Following sensible medicine for almost a year now I really appreciate authors acknowledging that when various protocols are equivocal in outcomes that patient/family centered risk benefit as a preferred course of actions. Also have found this series, now that I’m in my 7Os, a number of topics I never thought much about before (pediatrician) which now do apply and most likely will apply to me personally. It’s a shame one can get CME for some of the posts.
It fulfills the rule "the enemy of good is perfect" ...
You learn very quickly that if you have elderly people that are very stable on a medical regimen- by every clinical marker that is- arbitrary switching them because of a study or a arbitrary notion of what "perfect" is - you will get burned every time..
I have a strong preference for apixiban (Eliquis) in the elderly. Apixiban was approved a year after rivaroxaban and became my preferred DOAC thereafter because of the more sensible dosing (2.5 mg if. 2 of following, >80 years, <60K, creatinine >1.5 mg). In addition, apixiban was superior to warfarin in lowering ischemic stroke with less bleeding risk, whereas rivaroxaban wasn't in the major RCTS (ARISTOTLE and ROCKETAF) establishing their efficacy.
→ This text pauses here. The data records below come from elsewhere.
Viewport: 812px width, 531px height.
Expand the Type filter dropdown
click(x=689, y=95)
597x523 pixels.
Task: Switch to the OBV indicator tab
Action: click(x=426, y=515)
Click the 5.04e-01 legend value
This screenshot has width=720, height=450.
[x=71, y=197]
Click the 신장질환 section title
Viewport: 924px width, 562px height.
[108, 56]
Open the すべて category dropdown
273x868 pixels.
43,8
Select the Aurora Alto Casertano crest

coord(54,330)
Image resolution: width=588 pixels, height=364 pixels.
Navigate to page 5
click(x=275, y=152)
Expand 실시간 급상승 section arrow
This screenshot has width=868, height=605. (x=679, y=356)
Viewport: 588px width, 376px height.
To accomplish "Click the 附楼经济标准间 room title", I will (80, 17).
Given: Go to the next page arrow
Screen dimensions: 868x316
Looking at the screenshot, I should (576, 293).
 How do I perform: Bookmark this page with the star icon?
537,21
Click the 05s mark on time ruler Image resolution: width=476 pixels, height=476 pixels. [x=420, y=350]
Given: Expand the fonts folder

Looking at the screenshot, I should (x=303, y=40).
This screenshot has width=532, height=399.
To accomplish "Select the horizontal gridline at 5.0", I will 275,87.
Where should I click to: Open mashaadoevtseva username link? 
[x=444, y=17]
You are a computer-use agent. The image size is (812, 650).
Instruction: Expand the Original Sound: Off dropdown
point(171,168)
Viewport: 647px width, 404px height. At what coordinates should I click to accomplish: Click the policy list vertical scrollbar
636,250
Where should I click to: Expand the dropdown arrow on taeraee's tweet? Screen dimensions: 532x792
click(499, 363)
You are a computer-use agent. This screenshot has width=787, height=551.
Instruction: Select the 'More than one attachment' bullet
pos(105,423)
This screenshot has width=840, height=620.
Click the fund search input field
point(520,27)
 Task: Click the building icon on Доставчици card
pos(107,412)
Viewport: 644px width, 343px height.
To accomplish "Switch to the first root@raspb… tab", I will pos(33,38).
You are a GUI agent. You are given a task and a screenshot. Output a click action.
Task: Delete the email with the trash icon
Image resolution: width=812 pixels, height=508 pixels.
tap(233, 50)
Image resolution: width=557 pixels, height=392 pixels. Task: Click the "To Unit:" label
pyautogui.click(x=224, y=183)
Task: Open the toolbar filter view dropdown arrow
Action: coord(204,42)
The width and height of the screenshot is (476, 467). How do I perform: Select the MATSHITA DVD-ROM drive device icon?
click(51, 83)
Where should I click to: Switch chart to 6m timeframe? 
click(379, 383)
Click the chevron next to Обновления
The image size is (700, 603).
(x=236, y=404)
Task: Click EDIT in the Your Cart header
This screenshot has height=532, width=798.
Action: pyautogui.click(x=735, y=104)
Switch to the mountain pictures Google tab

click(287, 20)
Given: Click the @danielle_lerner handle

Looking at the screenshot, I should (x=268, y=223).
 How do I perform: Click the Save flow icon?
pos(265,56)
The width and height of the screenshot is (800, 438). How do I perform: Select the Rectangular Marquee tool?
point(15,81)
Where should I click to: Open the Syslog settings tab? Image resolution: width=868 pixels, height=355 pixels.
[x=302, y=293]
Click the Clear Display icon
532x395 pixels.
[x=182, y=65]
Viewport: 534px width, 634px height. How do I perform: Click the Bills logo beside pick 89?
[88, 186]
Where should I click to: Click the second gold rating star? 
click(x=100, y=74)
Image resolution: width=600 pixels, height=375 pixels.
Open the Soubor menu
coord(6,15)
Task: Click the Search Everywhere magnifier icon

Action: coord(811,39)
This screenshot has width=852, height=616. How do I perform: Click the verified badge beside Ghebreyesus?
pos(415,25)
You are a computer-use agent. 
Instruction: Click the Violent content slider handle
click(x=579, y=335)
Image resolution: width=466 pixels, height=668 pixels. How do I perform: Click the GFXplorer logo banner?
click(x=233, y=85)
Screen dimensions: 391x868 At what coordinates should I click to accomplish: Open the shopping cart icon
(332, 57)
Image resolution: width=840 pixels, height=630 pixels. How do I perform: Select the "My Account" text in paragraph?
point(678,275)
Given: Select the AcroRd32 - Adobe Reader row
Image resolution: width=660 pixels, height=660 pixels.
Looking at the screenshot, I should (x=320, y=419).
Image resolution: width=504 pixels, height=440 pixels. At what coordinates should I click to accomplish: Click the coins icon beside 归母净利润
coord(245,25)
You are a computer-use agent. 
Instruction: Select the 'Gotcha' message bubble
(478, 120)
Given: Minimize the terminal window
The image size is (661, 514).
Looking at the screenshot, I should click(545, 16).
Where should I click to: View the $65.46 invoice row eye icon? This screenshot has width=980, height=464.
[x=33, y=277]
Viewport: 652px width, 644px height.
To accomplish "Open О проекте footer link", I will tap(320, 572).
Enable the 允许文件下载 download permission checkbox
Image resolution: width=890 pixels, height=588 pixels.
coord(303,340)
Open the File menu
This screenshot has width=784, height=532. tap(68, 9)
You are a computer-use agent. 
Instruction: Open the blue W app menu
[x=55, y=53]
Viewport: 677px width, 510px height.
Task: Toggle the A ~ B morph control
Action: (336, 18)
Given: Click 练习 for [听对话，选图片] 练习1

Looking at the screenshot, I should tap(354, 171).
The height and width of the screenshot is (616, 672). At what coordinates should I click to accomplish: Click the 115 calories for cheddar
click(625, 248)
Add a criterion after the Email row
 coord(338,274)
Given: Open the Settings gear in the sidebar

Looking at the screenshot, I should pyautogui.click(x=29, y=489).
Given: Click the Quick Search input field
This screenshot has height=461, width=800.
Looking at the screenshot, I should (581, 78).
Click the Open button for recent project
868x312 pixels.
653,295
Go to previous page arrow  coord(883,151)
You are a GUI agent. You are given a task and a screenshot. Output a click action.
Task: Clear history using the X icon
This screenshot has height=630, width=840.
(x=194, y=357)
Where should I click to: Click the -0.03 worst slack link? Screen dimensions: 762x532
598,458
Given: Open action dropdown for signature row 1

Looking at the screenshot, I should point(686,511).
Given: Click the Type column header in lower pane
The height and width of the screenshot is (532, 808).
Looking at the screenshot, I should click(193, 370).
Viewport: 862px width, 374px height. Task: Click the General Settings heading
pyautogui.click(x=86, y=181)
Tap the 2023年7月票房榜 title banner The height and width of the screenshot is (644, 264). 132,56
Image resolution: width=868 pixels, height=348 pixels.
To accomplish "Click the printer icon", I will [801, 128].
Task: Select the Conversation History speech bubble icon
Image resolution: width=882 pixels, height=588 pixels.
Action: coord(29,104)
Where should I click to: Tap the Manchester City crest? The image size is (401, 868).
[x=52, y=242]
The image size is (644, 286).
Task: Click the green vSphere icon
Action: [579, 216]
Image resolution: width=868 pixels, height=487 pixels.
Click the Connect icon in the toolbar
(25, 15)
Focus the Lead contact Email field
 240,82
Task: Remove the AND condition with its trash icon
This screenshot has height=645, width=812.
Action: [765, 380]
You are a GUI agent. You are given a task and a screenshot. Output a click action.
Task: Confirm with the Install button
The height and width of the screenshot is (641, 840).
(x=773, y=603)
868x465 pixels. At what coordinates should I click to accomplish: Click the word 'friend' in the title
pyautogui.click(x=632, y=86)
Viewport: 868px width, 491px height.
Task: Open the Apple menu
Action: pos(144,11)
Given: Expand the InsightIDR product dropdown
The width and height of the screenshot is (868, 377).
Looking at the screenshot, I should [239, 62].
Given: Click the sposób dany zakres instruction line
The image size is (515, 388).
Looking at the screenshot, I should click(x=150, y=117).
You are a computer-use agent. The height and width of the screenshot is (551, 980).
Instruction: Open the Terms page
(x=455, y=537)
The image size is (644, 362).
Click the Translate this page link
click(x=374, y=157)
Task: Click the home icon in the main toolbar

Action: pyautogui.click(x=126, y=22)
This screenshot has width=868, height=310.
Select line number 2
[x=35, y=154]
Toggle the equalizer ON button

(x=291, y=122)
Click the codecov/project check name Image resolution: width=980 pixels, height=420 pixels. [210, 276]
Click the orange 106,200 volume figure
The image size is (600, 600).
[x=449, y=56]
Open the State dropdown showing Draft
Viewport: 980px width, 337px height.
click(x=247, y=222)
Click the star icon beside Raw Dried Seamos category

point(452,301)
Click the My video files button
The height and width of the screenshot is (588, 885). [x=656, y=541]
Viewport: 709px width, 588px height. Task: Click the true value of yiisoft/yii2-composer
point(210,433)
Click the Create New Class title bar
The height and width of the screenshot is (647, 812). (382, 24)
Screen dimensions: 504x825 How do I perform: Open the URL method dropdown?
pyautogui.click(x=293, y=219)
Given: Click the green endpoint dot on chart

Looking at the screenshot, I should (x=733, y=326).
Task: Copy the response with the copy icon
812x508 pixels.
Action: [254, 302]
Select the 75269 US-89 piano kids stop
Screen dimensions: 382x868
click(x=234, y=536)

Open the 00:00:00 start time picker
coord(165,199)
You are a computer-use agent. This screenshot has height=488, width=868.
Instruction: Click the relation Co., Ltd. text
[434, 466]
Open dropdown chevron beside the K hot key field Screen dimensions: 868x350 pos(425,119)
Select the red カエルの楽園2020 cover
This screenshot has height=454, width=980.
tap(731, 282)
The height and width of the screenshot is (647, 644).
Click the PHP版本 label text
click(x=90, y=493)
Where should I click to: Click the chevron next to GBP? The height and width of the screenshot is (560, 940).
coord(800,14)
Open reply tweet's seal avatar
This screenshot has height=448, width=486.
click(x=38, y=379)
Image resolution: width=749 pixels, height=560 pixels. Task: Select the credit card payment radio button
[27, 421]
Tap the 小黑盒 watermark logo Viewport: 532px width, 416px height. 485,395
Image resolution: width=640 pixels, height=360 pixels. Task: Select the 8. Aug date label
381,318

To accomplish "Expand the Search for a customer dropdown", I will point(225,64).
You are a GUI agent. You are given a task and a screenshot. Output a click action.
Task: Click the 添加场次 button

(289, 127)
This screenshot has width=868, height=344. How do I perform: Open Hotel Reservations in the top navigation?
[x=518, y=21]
Clinicallly, I've seen much more GI bleeding on rivaroxaban (generally not prescribed by me) than apixiban.
Warfarin management is the key to safety with VKA in the frail elderly. I ran a warfarin clinic for a decade and our time in therapeuti crange was much higher than that in the major AFIB trials with a correspondingly lower rate of major bleeding. Conversely, I've seen quite a bit of bad management of warfarin when managed by individual docs based on blood draws.
I've also had patients who obsessively manage their warfarin dosing with at home PT tests who do wonderfully for decades.
Every patient is different and discerning docs take into account how well the warfarin management is for the individual and if not ideal, switching to the best and safest DOAC
We need more clinicians across the board who can critically re-examine their opinions and change them. No applogy, just diving in with an open mind and correcting the assumptions. Thank you for the reminder, Dr. Mandrola.